Une phrase de Jean-Claude Brialy résume à elle seule sa carrière cinématographique : « Chez Guy Marchand, il y a tout ce qu’il faut, mais c’est mal rangé » et ne se prenant toujours pas au sérieux, il va lui-même la qualifier de voyage : « Au cinéma comme ailleurs, il y a un sacré pourcentage de c… Mais ils sont moins dangereux ! Face à la caméra, nous sommes avant tout des « désennuilleurs ». Bien sûr, il y a ceux qui ont des messages… Mais pour moi, les messages, c’est l’affaire de La Poste ! Le cinéma, je m’y suis beaucoup ennuyé. C’est un métier méticuleux, il faut passer du temps… Mais il y a aussi quelques moments formidables, des rencontres : Michel Galabru, Michel Serrault, Philippe Noiret, Lino Ventura… Ou encore, lorsque l’on joue comme les enfants. Là, tout d’un coup, ce sont des moments magiques. Mais ils sont très très courts. Tout le reste, c’est de l’ennui en permanence ! Pour moi, le cinéma n’est pas une profession, c’est juste un voyage. À chaque film, c’est un petit voyage. Je ne suis pas un acteur, je suis un touriste ! »

Nestor Burma

Il faut noter, sa participation prémonitoire, au « Nestor Burma, détective de choc » de Jean-Luc Miesch avec Michel Serrault, en 1981 ; rôle qu’il interprètera dix ans plus tard, pour l’adaptation en série télévisée qui durera huit saisons jusqu’en 2003. Il dira à ce sujet : « Je vais vous faire une confidence : Nestor Burma, ce n’est pas un personnage, c’est moi ! En mourant, Léo Mallet m’a dit : « tu es mon Nestor Burma, tu es Nestor Burma ! ». J’ai une tendresse énorme pour ce personnage, j’ai tout mis de moi dedans, j’ai même utilisé dans les épisodes des répliques qui m’appartenaient, comme « depuis l’invention de la poudre, il n’y a plus d’hommes courageux » … Et Léo croyait à chaque fois que c’était lui qui les avait écrites ! Léo Mallet, c’était l’un des plus grands surréalistes de la littérature populaire. Et son œuvre est de ce fait presque impossible à adapter à l’écran. Galabru et Serrault ont joué Nestor Burma mais, malgré leur immense talent, ils ne se sont jamais effacés devant le personnage. »

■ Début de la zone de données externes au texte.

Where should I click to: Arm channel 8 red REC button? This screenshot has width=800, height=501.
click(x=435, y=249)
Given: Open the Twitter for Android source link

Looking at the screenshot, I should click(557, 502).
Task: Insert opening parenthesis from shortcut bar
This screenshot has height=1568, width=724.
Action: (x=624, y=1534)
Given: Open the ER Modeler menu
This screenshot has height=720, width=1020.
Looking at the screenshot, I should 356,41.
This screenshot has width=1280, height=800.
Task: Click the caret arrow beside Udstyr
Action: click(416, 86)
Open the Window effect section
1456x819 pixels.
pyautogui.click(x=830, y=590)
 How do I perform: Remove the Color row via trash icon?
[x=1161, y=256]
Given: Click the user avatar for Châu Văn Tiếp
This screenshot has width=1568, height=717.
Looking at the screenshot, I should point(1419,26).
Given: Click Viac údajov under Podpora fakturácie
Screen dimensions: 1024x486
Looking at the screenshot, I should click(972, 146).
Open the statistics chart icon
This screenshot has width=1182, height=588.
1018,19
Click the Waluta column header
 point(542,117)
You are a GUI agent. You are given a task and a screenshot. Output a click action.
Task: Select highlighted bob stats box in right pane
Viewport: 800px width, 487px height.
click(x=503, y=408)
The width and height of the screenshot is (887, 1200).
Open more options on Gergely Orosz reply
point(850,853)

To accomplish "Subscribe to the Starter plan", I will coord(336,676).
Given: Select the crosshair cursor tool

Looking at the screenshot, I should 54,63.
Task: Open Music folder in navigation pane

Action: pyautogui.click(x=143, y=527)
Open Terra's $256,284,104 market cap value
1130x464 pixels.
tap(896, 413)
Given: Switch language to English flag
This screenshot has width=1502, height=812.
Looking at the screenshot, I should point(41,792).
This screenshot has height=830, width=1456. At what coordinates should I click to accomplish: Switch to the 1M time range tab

Guy Marchand « Nestor Burma c’est moi » chez Mireille Dumas | INA Mireille Dumas. (Guy Marchand, alias Nestor Burma, scelle sa destinée et rejoint les étoiles !).

Le plus crooner des acteurs français

Doté d’une jolie voix de crooner, il connait son premier succès commercial avec « La Passionata » en 1965. Grand amateur de tango, il interprétera « Moi Je Suis Tango (Libertango) » au côté d’Astor Piazzolla en 1975 et sera accompagné par le Claude Bolling Big Band en 1988 pour un album enregistré en public au Petit Journal Montparnasse.

Contrairement au cinéma, il accorde beaucoup plus de sérieux à la musique et à la chanson : « La chanson… Là, ce n’est pas la même chose : cela réclame plus de professionnalisme. Il faut chanter juste, savoir jouer de son instrument, enregistrer… Et là, c’est le plaisir non-stop ! Le métier de chanteur m’apporte du bonheur en permanence. »

Il tempère immédiatement son propos lorsqu’il s’agit de « Destinée« , son plus grand succès en tant que chanteur en 1982 : « J’ai toujours détesté cette chanson, pas parce qu’elle est mauvaise mais elle nous a été commandé à Cosma et à moi comme un gag. C’est tellement vexant de me retrouver avec des disques que j’ai travaillé comme un fou et qui n’ont absolument pas marché et des espèces de bêtises que j’ai faites qui sont devenues des tubes énormes. »

Guy Marchand interprète « Les tantes Jeanne », accompagné par l’orchestre de Raymond Lefèvre en 1966. (Guy Marchand, alias Nestor Burma, scelle sa destinée et rejoint les étoiles !).

Écrivain sur le tard

Il publiera également quelques romans surréaliste et une autobiographie en 2007 « Le Guignol des Buttes-Chaumont » aux éditions Michel Lafon. En 2020, paraît « Né à Belleville » son dernier album, né d’une collaboration avec l’accordéoniste de jazz Ludovic Beier ; sorte de biographie musicale, intimiste et tendre à la fois, entre swing, jazz manouche et tango.

Il décède le vendredi 15 décembre 2023 à l’hôpital de Cavaillon dans le Vaucluse.

Guy Marchand – « Belleville » – Clip Officiel (Album « Né à Belleville » 2020). (Guy Marchand, alias Nestor Burma, scelle sa destinée et rejoint les étoiles !).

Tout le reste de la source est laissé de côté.